Your assignment: Under this line are the records; write out word for word the part that begins at the line containing "Click Select all" and ends at the line containing "Task: Switch to the Bienvenido tab", and no more.

The input:
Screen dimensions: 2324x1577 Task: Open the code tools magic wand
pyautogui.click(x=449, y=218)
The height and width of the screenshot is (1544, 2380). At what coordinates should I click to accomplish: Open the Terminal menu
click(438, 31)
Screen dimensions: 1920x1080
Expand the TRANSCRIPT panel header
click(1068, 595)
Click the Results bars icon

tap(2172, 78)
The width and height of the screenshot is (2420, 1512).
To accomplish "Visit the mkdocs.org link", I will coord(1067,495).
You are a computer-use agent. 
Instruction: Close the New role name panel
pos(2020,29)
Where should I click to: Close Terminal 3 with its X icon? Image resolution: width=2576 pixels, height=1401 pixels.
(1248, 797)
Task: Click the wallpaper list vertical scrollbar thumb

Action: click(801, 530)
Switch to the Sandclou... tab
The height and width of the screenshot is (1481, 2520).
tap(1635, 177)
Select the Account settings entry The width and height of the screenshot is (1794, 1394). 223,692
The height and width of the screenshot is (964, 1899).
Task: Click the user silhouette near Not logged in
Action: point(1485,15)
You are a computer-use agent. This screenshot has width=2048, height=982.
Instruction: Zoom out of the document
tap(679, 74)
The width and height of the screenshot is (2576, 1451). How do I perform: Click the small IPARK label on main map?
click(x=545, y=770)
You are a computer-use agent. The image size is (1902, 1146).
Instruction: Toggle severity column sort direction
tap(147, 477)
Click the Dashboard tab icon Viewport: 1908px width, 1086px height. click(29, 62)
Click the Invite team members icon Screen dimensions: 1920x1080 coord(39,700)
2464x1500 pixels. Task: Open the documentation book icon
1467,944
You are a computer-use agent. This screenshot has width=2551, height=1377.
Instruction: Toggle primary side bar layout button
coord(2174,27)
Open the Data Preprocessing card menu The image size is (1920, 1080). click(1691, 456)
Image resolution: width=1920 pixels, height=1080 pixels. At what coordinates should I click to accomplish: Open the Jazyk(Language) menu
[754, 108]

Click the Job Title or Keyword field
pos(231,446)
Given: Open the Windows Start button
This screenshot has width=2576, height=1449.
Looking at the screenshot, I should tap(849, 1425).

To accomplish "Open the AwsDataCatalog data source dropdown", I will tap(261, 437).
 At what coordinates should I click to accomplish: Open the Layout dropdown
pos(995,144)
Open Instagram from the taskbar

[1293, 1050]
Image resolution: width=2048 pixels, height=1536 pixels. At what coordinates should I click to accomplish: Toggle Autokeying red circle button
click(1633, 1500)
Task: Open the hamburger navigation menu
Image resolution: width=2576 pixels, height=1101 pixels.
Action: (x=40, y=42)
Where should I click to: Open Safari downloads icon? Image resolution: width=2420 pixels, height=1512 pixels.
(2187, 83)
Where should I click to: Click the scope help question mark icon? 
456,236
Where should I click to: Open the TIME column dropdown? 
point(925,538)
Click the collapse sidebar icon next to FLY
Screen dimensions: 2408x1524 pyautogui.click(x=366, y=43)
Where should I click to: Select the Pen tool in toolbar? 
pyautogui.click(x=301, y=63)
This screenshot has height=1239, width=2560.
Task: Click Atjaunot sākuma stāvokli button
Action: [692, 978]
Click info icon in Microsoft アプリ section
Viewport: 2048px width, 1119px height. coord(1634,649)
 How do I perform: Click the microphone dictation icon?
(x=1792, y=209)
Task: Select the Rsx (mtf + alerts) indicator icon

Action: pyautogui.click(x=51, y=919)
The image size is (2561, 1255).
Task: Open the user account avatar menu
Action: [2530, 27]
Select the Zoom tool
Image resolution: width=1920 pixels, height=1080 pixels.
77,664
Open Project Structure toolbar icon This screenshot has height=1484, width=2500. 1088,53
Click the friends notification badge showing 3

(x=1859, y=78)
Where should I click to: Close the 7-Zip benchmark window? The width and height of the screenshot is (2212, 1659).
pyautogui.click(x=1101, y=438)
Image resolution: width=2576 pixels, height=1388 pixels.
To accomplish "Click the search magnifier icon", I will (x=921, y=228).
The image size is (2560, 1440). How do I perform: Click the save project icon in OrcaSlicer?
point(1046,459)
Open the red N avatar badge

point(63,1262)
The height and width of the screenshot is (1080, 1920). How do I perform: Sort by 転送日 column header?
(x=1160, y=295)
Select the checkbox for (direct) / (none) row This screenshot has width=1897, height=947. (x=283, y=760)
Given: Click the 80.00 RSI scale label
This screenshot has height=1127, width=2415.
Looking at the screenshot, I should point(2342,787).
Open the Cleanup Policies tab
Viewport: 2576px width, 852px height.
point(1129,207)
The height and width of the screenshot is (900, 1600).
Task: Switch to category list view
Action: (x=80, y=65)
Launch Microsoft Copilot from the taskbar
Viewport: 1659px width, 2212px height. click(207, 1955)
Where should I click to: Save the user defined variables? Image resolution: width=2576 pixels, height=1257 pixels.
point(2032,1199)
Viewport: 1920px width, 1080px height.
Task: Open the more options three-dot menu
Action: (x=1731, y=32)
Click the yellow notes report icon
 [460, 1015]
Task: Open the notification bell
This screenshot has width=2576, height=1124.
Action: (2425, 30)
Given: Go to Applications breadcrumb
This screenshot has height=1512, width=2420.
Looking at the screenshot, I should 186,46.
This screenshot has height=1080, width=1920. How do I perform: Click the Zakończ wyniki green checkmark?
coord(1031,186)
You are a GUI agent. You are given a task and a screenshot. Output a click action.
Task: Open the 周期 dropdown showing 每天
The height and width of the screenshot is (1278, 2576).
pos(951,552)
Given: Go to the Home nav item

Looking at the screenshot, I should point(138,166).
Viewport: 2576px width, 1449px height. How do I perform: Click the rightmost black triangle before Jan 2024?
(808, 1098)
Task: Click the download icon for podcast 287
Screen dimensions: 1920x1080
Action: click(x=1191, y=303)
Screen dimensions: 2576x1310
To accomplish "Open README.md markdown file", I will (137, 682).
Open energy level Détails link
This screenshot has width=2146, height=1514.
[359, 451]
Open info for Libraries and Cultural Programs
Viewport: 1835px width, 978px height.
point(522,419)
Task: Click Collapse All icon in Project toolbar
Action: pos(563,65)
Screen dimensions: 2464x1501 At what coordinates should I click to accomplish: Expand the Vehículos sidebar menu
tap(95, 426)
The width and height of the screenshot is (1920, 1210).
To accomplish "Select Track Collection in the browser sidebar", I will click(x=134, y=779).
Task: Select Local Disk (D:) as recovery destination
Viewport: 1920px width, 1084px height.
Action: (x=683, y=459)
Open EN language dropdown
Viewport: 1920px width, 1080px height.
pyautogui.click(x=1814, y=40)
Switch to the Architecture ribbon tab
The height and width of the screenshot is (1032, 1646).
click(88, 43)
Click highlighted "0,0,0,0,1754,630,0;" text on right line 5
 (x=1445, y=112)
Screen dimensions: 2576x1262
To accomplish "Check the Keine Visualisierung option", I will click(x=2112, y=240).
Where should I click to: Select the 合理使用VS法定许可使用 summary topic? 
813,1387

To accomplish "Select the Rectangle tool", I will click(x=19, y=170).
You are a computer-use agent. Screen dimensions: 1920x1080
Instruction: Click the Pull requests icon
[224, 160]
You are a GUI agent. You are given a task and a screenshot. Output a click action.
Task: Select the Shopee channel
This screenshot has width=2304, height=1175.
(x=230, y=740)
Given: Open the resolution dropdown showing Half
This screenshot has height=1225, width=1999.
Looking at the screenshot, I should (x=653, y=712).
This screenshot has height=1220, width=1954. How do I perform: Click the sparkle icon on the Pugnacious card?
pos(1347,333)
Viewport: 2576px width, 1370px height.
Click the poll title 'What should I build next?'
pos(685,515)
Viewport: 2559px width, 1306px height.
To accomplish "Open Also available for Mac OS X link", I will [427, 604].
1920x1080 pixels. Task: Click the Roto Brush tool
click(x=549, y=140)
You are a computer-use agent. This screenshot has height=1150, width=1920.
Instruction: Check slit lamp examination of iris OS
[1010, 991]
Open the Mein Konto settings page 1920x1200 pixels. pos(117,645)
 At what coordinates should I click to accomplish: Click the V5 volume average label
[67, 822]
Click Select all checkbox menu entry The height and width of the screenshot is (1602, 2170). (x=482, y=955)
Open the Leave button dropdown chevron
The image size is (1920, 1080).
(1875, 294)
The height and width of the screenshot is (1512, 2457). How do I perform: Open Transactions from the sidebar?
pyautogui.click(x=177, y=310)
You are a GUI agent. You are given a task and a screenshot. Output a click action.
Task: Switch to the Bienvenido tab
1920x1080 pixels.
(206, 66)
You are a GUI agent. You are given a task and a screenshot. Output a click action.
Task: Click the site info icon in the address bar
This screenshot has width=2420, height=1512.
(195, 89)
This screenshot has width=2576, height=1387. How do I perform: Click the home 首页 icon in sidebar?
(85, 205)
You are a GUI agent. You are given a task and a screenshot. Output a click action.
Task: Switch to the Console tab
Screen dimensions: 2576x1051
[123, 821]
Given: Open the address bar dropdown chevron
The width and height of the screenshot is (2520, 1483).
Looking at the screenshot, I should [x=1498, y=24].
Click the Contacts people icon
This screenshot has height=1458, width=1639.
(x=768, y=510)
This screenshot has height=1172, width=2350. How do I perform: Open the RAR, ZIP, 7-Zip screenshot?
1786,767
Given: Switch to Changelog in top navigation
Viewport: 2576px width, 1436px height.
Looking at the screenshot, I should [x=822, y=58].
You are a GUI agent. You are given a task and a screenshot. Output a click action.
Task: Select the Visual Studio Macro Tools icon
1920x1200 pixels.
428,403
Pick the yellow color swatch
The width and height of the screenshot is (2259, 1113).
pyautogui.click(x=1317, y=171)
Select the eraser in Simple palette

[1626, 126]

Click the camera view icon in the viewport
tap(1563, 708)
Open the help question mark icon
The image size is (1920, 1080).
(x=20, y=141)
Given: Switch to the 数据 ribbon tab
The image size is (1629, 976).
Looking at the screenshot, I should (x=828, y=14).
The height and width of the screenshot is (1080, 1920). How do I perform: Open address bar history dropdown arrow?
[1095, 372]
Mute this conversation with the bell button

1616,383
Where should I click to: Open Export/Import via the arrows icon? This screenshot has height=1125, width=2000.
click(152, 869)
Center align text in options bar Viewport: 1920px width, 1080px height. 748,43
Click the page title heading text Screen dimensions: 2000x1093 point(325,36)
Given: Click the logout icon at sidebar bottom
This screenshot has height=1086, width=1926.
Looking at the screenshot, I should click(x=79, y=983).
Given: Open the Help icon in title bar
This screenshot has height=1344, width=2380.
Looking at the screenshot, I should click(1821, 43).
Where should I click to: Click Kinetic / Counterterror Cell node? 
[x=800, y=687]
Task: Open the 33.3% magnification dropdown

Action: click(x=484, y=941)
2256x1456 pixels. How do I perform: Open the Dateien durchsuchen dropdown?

Answer box:
Click Select all checkbox menu entry The height and width of the screenshot is (1602, 2170). (x=482, y=955)
Open the Leave button dropdown chevron
The image size is (1920, 1080).
(1875, 294)
The height and width of the screenshot is (1512, 2457). How do I perform: Open Transactions from the sidebar?
pyautogui.click(x=177, y=310)
You are a GUI agent. You are given a task and a screenshot. Output a click action.
Task: Switch to the Bienvenido tab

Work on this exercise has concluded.